Segundo o coordenador do Juizado do Torcedor e de Grandes Eventos do TJAM, o juiz de Direito Rogério José da Costa Vieira, a primeira providência foi comunicar à área de Recursos Humanos do Tribunal a necessidade de selecionar servidores com fluência em línguas estrangeiras. “Já solicitamos ao departamento competente, pois trata-se de uma necessidade. E a fluência em inglês é essencial. Se tiver alguém com fluência em alemão, francês, espanhol e italiano, melhor ainda. Temos de ter um quadro se servidores aptos para atender o público, inclusive o estrangeiro, que vem para a Copa. Nosso servidores devem estar preparados para falar com os turistas-torcedores”, afirmou o juiz Rogério Vieira, que também é titular da 19ª Vara Cível e de Acidentes do Trabalho da Comarca de Manaus.

O tribunal estará com um Juizado funcionando no Centro de Convenções, ao lado da Arena da Amazônia, e um Posto do Juizado Especial Cível, no Aeroporto Internacional Eduardo Gomes.

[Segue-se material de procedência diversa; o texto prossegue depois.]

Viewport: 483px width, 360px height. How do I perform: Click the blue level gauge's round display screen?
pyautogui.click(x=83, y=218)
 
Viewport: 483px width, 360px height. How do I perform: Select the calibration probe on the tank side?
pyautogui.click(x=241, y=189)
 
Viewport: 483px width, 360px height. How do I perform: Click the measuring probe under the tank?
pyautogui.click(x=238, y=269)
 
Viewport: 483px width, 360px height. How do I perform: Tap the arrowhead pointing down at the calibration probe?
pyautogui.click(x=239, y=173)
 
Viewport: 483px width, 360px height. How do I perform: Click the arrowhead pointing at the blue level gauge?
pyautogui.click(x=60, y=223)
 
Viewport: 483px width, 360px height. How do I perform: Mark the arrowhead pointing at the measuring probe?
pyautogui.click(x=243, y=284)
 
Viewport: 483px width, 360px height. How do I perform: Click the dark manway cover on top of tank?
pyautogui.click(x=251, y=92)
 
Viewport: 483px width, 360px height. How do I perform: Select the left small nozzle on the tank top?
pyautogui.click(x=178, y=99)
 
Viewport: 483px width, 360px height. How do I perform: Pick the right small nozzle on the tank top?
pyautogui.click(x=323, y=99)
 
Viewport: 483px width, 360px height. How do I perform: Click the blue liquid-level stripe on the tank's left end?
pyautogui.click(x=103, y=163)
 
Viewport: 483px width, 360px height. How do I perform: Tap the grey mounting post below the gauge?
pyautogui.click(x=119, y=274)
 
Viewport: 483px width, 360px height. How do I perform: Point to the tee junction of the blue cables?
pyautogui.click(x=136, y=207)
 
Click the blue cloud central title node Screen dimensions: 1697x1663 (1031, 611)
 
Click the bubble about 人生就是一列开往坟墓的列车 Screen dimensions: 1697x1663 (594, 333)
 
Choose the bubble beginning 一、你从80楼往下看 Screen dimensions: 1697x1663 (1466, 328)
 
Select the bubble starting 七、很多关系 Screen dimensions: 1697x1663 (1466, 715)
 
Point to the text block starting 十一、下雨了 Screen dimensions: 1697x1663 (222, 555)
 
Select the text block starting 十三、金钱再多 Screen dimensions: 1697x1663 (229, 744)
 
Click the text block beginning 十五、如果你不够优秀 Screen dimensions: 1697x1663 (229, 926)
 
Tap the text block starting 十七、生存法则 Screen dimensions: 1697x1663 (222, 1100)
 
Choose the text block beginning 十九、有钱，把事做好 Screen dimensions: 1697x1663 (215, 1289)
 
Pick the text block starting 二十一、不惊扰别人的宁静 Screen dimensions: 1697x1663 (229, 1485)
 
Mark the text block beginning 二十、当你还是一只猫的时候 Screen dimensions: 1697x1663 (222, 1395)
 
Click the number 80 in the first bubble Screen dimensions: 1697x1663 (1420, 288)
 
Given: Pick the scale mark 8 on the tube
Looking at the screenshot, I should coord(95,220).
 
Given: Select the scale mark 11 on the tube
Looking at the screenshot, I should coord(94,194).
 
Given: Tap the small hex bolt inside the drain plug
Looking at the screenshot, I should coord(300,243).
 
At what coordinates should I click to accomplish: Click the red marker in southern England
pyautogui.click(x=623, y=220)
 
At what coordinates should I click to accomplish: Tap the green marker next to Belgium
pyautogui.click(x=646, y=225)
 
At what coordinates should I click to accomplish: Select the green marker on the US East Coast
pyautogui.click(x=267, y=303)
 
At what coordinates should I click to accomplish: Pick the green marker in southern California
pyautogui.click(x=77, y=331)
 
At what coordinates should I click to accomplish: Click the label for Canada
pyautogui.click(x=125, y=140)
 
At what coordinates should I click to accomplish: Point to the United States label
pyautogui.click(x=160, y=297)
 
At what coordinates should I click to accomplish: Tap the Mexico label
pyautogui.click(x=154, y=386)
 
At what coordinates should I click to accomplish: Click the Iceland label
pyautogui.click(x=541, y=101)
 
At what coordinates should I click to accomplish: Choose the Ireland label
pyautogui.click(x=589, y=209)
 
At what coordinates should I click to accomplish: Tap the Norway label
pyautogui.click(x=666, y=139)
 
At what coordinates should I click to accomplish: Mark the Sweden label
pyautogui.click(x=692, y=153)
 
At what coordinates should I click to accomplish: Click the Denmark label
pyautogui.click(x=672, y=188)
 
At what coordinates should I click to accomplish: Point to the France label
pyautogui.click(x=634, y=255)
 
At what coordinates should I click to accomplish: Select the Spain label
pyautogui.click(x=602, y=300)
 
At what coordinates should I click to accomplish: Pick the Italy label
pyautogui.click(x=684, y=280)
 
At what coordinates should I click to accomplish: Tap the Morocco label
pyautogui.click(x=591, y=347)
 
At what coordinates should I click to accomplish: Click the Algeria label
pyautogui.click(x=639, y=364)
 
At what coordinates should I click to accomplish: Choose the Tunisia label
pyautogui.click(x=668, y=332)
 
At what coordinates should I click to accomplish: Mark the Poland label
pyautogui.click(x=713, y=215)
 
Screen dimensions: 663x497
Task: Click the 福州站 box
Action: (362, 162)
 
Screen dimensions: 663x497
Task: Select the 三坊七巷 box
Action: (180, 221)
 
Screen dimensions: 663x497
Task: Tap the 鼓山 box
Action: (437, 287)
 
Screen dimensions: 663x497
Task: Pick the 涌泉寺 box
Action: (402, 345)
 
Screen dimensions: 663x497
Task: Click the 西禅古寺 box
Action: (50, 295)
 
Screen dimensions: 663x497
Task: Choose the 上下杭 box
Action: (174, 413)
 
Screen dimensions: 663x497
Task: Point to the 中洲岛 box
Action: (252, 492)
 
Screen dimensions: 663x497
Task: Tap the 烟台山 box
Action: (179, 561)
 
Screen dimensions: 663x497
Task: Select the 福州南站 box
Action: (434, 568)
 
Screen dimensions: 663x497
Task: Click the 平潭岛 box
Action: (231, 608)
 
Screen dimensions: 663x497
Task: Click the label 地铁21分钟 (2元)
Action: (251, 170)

Contratação de intérpretes

O magistrado explicou que há a necessidade de contar com um servidor que fale a língua dos países que vão jogar em Manaus na Copa do Mundo e demonstrou uma preocupação com a Croácia, onde se fala o servo-croata. “Com certeza vai ser difícil ter um servidor do tribunal falando esse idioma, mas, se possível, vamos ter um intérprete para cada país que vai jogar em Manaus”, explicou o magistrado.

Os times de Camarões e Croácia irão se enfrentar no campo da Arena da Amazônia no dia 18 de junho, conforme cronograma já divulgado pela Fifa. Já Camarões, apesar de o país possuir mais de 200 dialetos, os principais idiomas são o francês e o inglês.

Aeroporto

Segundo Rogério Vieira, no Aeroporto Internacional Eduardo Gomes, vai ser utilizada a estrutura do projeto Justiça Itinerante, mas os servidores não vão atuar no ônibus do projeto. A ideia é ter uma sala que atenda as necessidades do turista. Nesse local, o atendimento vai ser basicamente voltado para o Direito do Consumidor.

“A intenção é termos, no aeroporto, voluntários na área do Direito, a partir do 3º ano, e com fluência em algum idioma, especialmente o inglês. Nesse caso, vamos inciar os trabalhos a partir do dia 05 de junho, encerrando no dia 20 de julho. Os voluntários que por ventura forem selecionados vão ganhar um certificado de atividades extracurriculares. Em princípio, o Juizado no aeroporto vai funcionar das 06h00 até meia-noite, mas a nossa ideia é fazê-lo funcionar 24 horas”, disse Rogério Vieira.

Reunião com CNJ

Representantes do TJAM estarão em Brasília, no próximo dia 19, para participar de uma reunião com a finalidade de acertar os últimos detalhes em relação à implantação do Juizado do Torcedor, em Manaus. A reunião será no Conselho Nacional de Justiça (CNJ).

A portaria nº 173/2014 que criou a Coordenadoria do Juizado do Torcedor e de Grandes Eventos, no Centro de Convenções, ao lado da Arena da Amazônia e o Posto do Juizado Especial Cível, no Aeroporto Internacional Eduardo Gomes, foi assinada pelo presidente do Tribunal de Justiça do Amazonas, desembargador Ari Jorge Moutinho da Costa, atendendo à Recomendação nº 45, do Conselho Nacional de Justiça (CNJ), do dia 17 dezembro de 2013, em relação aos jogos nas cidades-sede da Copa do Mundo de 2014.

O JTGE vai atender conflitos de natureza cível, criminal e fazendárias, exclusiva e diretamente decorrentes do evento ao qual se vincula seu funcionamento, bem como dos relacionados à aplicação da Lei n.º 10.671/2003, e as causas cíveis de menor complexidade e criminais de menor potencial ofensivo. Não serão recebidas causas criminais de competência do Tribunal do Júri. Após o encerramento dos trabalhos do Juizado no evento, as medidas distribuídas, mesmo que não solucionadas definitivamente, deverão ser redistribuídas às unidades competentes.